Those familiar with Portobelo describe it as a living entity full of magic, mystery, and miracles with a magnetic force that attracts visitors. Even the origin of its name is shrouded in mystery. Among many stories, one claims that on Columbus’ fourth and final voyage to the New World, he visited Panama’s Caribbean shores. The magnificence of Portobelo’s vegetation and the depth of its bay seduced him to enter and inadvertently name the village. The sea weary admiral was so smitten by the splendor of Portobelo’s beauty and the protectiveness of its natural harbor that he exclaimed “que porto bello!” Italian for—What a beautiful harbor!

During the colonial period Portobelo was one of the most important ports in the Spanish Empire. The Ferias de Portobelo were an annual event where goods from Europe, Africa, and the Americas were bought, sold or bartered for the gold and silver of South America.

For abducted Africans, Portobelo was simultaneously the end of the horrid Middle Passage and the beginning of bondage in the “New” World. The Congos of Portobelo today are the descendants of the cimarrones—runaway slaves who fiercely fought for their freedom during the Spanish colonial period. After escaping into the hills and rainforests, the cimarrones built fortified villages known as palenques from which they waged wars against their former enslavers. So successful were they in war, that the Spaniards were forced to recognize their freedom. Today, the Congos memorialize their ancestors during carnival in street performances, music, dance, and costumes.
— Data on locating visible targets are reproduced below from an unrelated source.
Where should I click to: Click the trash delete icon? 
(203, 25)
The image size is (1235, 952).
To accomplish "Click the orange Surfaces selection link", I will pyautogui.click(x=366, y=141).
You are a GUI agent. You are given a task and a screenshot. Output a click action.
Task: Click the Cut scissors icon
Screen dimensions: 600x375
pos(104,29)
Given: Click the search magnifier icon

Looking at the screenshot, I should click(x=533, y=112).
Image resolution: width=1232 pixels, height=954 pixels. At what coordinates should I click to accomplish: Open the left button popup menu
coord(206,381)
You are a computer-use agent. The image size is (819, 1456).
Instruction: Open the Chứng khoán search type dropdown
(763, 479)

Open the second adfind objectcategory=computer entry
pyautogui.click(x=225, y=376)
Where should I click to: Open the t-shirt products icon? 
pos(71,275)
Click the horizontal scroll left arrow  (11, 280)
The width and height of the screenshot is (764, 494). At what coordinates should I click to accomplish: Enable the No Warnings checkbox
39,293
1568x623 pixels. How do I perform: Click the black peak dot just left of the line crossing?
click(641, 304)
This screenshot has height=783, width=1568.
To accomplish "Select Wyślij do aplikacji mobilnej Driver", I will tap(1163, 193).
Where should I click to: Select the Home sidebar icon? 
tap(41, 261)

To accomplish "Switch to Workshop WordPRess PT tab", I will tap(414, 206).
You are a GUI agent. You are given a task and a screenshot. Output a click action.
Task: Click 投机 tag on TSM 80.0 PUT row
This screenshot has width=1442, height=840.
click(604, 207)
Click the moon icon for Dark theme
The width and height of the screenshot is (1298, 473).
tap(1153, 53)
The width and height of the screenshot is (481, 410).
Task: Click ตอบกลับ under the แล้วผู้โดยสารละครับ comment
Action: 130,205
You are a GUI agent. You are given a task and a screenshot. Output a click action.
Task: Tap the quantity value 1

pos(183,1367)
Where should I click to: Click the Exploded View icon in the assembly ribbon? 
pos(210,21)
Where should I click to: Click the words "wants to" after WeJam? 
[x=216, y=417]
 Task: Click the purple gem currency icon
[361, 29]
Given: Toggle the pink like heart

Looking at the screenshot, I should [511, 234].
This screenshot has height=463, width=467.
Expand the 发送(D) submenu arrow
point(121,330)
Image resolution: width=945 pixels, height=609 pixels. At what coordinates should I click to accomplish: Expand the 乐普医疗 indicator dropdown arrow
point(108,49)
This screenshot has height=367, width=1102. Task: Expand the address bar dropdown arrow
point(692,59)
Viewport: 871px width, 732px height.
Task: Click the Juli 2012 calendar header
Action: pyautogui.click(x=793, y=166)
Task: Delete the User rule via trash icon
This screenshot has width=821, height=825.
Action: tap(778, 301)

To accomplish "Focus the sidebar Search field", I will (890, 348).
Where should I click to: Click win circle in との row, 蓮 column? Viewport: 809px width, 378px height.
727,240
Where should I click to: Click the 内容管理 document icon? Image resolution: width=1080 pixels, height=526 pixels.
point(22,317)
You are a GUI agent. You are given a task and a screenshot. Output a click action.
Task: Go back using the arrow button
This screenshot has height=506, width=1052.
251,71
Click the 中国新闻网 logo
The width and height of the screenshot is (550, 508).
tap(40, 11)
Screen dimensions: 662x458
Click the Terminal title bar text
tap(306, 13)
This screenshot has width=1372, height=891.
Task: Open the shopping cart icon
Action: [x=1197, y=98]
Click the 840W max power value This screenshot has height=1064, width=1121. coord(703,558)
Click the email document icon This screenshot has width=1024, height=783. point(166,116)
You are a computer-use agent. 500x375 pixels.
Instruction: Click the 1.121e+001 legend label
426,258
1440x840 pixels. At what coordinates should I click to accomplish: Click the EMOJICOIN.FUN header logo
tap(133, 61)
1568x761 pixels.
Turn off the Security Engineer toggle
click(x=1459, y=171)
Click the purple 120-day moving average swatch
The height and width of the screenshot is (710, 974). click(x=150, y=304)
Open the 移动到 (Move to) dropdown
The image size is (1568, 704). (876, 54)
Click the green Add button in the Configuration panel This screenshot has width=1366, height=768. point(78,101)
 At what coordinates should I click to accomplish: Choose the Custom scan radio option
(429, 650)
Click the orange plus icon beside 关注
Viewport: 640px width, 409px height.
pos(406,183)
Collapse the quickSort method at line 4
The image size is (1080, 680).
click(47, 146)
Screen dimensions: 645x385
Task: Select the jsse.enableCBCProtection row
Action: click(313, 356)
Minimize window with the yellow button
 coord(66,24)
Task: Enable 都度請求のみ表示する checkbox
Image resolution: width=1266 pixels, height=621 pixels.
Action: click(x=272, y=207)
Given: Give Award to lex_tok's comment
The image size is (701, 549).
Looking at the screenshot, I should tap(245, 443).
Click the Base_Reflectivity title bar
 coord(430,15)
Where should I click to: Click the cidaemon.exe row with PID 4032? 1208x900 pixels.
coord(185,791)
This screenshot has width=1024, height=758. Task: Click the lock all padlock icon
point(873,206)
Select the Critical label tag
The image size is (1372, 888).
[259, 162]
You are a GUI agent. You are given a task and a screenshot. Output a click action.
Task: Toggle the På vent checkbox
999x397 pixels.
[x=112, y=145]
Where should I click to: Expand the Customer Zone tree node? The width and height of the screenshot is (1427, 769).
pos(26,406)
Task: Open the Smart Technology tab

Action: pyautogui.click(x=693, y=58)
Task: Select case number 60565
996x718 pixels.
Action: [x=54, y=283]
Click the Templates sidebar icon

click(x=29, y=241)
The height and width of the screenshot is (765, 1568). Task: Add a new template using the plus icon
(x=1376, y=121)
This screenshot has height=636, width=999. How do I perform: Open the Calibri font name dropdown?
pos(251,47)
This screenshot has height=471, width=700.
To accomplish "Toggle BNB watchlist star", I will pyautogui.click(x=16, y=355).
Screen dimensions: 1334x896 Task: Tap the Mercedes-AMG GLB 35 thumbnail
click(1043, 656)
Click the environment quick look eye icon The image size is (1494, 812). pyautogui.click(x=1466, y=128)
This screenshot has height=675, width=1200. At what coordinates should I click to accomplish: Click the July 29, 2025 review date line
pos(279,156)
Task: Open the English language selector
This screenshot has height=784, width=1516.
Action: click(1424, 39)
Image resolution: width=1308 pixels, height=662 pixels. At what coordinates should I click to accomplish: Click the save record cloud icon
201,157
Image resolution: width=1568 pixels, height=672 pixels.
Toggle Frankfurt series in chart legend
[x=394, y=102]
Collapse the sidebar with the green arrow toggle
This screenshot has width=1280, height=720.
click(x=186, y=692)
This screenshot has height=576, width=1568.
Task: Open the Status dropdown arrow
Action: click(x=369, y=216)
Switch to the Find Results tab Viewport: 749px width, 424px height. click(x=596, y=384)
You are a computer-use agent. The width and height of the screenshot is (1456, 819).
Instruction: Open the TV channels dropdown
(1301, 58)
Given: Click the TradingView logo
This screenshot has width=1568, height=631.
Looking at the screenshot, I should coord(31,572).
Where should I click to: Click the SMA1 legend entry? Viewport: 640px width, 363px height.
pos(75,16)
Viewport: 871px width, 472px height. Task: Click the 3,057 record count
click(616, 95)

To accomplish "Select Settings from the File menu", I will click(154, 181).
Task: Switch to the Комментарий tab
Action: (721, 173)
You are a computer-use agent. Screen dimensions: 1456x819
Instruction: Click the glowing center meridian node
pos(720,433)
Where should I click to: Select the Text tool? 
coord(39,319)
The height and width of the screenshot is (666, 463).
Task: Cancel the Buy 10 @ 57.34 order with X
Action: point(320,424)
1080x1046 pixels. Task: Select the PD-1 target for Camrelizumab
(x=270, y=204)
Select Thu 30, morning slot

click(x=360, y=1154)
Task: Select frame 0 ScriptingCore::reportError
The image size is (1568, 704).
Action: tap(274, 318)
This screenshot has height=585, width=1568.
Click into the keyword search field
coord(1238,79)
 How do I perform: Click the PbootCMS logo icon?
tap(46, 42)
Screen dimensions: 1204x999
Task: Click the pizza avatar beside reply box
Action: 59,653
Oral history in Portobelo also tells of a crate containing a black sculptural figure of Jesus Christ magically appearing in the bay during a cholera epidemic and being brought ashore by two fishermen. Shortly after the people began venerating the figure, the epidemic miraculously ended. As a result, for the last three centuries on the 21st of October, the Feast Day of the Cristo Negro de Portobelo—Black Christ of Portobelo, as many as 60,000 devotees make pilgrimages to visit the statue.